Brian Mitchell says an open-minded convo is needed on Redskins' name: 'In this life, things change'

On Wednesday, it was reported that investment firms and shareholders worth a collective $620 billion have asked Nike, FedEx and PepsiCo to terminate their business relationships with the Washington Redskins unless the team agrees to change its name.

The news came in the midst of an increase in pushback toward the franchise as demand for racial justice swells across the country. Early Thursday, former Redskins running back and current NBC Sports Washington analyst Brian Mitchell spoke with Richard Graves of Sky Sports News about the issue. Mitchell stated that he believes change is going to come.

"Eventually, the way things seem to be rolling now, it's inevitable," Mitchell said.

Since his statements, the issue has only escalated. FedEx, which holds the naming rights to the Redskins stadium, released a statement saying “We have communicated to the team in Washington our request that they change the team name." Others around the sports world have also commented on the issue, and Nike has removed all Redskins merchandise from its site.


Amid the ever-growing movement, recent actions have only confirmed Mitchell's beliefs, rather than surprised him.

The main reason he believes this is the normal course is due to the major brands that are now involved. To Mitchell, wealth has become a determining factor in what changes get made in America.

“Nothing happens in our country unless someone’s money is affected," Mitchell told NBC Sports Washington. "When you see that start to happen, then you see things start to happen. I think immediately when I started hearing that thing I felt that somebody was going to say something.”

However, FedEx being the first to speak out was something Mitchell didn't fully expect to see so quickly. Not only because the company sponsors the Redskins stadium, and holds a deal with them through 2025, but because FedEx President and CEO Frederick Smith owns a minority stake in the Redskins. 

That decision by a brand so intertwined with the team for years is what has Mitchell thinking things are only beginning.

“I think when you see things like that, you have to believe that something is moving now in the direction that we think it would be moving," Mitchell said. “If they’re starting to stay stuff, if they felt the pressure to say something, I have to believe that somebody else will feel the pressure as well.”

While companies speaking out is a start, others with power will ultimately control the decision. Namely, Redskins owner Dan Snyder, who has been outspoken in the past that the name is not something that is going to be changed, pointing to the long history of the franchise. Mitchell understands that point of view, but also feels that the name isn't what should represent the success.

He brings up a question he's asked time and time again surrounding the debate over the name.

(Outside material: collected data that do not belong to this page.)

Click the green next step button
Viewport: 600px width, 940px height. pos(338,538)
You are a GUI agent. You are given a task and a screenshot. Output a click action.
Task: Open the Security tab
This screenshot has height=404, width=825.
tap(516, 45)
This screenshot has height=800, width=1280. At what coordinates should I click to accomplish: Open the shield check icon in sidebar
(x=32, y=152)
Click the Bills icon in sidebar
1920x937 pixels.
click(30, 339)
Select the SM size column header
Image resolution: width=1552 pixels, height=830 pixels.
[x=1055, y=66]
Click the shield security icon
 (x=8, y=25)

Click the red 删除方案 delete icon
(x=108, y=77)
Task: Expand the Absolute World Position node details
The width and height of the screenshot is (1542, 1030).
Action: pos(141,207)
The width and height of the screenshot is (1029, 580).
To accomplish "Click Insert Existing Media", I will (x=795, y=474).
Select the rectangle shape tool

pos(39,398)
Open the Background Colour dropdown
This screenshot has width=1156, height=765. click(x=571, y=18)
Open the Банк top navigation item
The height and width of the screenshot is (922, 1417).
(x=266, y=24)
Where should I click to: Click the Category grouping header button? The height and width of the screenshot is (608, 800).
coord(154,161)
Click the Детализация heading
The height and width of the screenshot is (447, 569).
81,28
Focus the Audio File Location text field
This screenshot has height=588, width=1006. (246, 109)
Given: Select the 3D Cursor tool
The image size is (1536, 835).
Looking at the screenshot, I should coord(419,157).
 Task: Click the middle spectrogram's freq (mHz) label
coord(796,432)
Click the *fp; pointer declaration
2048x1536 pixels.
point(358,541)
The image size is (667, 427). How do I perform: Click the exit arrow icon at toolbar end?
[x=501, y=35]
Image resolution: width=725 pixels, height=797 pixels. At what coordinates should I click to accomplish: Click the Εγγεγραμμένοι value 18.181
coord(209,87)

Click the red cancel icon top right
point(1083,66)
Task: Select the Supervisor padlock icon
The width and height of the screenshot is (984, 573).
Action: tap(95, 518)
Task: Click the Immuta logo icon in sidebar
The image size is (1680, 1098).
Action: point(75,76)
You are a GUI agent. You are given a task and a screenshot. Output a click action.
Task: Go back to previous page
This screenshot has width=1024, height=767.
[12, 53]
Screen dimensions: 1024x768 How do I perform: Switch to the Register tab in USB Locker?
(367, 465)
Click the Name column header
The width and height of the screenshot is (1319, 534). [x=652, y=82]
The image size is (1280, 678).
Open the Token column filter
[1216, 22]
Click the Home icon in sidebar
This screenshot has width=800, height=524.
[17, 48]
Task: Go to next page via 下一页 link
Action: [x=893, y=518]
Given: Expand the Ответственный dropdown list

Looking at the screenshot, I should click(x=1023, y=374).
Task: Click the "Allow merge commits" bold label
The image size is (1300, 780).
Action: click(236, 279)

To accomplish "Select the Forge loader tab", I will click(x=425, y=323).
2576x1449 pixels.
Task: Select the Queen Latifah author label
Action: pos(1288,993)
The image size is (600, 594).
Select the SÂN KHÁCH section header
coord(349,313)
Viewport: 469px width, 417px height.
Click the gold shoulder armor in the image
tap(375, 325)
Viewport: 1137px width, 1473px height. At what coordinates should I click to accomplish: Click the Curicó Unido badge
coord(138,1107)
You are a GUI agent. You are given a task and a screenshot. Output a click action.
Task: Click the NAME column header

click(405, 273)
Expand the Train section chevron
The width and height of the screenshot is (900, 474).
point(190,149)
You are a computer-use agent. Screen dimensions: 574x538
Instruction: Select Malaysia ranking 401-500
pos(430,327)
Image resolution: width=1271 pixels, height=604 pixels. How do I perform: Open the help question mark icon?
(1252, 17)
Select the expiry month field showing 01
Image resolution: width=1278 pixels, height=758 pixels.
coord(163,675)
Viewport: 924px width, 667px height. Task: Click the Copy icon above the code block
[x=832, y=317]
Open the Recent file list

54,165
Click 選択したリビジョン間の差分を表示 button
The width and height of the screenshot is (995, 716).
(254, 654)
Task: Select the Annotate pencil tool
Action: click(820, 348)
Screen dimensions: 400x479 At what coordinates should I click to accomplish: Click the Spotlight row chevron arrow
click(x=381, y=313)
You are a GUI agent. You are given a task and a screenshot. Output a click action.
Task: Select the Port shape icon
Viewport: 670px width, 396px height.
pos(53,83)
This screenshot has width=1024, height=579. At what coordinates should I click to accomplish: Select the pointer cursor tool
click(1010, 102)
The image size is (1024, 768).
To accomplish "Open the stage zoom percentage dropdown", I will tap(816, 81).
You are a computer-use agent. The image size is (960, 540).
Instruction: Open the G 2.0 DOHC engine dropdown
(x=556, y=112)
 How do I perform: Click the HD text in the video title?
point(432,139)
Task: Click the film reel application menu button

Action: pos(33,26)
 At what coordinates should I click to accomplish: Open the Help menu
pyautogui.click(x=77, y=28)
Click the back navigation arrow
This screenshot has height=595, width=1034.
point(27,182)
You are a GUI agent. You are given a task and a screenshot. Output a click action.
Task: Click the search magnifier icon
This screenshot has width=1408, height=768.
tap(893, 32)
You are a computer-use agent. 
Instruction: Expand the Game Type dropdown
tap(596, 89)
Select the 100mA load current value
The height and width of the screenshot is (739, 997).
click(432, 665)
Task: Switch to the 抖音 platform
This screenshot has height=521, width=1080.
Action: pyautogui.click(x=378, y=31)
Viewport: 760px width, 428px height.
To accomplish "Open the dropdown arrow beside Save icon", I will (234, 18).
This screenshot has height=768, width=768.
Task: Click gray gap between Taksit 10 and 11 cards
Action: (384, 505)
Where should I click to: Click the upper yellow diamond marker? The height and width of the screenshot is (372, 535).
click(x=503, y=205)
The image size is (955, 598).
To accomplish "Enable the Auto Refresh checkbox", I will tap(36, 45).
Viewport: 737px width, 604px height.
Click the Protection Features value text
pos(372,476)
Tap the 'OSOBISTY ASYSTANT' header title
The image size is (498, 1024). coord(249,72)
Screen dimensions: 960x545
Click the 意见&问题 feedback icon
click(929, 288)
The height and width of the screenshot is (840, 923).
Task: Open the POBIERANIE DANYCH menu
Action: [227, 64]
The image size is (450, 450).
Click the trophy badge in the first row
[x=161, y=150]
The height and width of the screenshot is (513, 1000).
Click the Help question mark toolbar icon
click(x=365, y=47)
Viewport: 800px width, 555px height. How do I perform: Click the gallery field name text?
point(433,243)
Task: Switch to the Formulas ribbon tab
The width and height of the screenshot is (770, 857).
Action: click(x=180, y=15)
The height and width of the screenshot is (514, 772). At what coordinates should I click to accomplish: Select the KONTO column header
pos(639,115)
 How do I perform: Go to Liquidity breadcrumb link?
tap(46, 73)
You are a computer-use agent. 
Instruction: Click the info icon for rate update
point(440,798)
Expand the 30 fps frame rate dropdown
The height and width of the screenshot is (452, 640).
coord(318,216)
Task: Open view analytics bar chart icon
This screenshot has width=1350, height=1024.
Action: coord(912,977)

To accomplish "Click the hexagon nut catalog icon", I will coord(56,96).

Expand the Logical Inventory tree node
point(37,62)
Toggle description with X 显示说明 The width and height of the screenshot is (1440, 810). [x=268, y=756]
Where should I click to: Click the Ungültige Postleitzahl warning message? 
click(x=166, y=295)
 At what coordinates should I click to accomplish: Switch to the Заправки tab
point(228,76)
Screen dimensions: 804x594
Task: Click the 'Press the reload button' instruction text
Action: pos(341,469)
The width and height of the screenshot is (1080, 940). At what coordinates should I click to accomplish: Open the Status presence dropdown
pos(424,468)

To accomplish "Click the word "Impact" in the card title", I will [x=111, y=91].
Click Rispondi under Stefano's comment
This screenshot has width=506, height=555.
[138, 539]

“Do you cheer for the name or for the overall franchise, or do you cheer for players, cheer for the pride and all that type of things?" Mitchell said.

“Last time I saw people buying jerseys, I saw people buying jerseys with people's last names on the back of the jersey," Mitchell said. "Normally, what's on the back of the jersey is what people represent.”

In the end, that's what Mitchell believes it comes down to. Changing the name is not about tarnishing the legacy of the players and teams that have passed through Washington, but rather showing acceptance to those who are offended by the term.

Like in the past, life changes. As people grow and learn, holding on to the way things were in the past isn't what Mitchell believes to be right.

“Everybody wasn’t offended. But guess what? Those words left. You stopped using those words," Mitchell said “If something is offensive, we have to get to the point where we think of that all the same. In this life, things change, whether we want it or not sometimes. But I’ve always been told by my coaches when I played sports, you have to adjust. I think the same thing has to happen in life.” 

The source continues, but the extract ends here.